And Marshall listens. Aiden’s ribcage rises and falls quickly as the picture of a blood trail sears his eyes. I watch without blinking as Marshall crawls to the classroom door in Aiden’s flashback. I know because, even drowning in pain, Aiden smiles. Just a small smile watching his best friend leave, no regret for having traded his own life for Marshall’s freedom.

Then with a sudden gasp, Aiden’s torso jolts and his smile dies. Because one of the insurgents fired the first bullet, ending Marshall’s life. Then another jolt and another—like a defibrillator shocking Aiden’s heart—seven times, one per each bullet riddling the corpse of Marshall that is flashing on the screen now. A guttural sound of agony rips from Aiden’s chest, and his lungs give out. It’s the single most harrowing thing I’ve ever heard. His body slumps seeming lifeless in the same position he was then—shoulders contorted and shuddering throat to fist. Under the warm glow of the fairy lights, his mouth is parted in a silent no.

And then it ends. The torture is over even if Aiden is still in its grip. Yet, the chills leave me as I stand here shaking and silent. Because in five seconds, my photo will caress his eyes. My sleeping face, my rose, the stave of my music, my favorite chocolate— the small things that calm him, that make him happy—will enter his mind.

“Almost home, love,” I whisper, swallowing more tears. “I’m coming, Aiden, coming right now.” I step over the safety line, timing my steps to each image.

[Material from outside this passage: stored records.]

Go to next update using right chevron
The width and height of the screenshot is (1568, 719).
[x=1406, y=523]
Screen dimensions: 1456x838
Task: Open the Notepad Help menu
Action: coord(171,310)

I would know the second my photograph hits the screen even if I weren’t counting. I would know because he draws his first breath and his arms settle naturally on each side of him. My rose softens his throat. But he is still gasping, his shoulders are still convulsing, his fists are iron hammers at his sides. Then my face kisses his retinas again, over and over, breaking the steel cables and slowing the convulsions of his shoulders. By the time I cross the fairy lights, the tremors have become the familiar ripples that, until I witnessed his torment this week, I had thought were earthquakes. His seraphic face is ashen under the fairy glow, but no longer contorted. The red light on his forehead goes dark. I can touch him now, even if he is still locked away in the aftermath.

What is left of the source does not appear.